■ Required work ■
Rewrite every line of the material below as a numbered list, leaving out the blank lines.

■ Data in this exercise ■
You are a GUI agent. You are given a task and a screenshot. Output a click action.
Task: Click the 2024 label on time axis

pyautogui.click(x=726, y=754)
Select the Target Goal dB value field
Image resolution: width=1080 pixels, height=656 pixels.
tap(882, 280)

■ Correct response ■
1. You are a GUI agent. You are given a task and a screenshot. Output a click action.
2. Task: Click the 2024 label on time axis
3. pyautogui.click(x=726, y=754)
4. Select the Target Goal dB value field
5. Image resolution: width=1080 pixels, height=656 pixels.
6. tap(882, 280)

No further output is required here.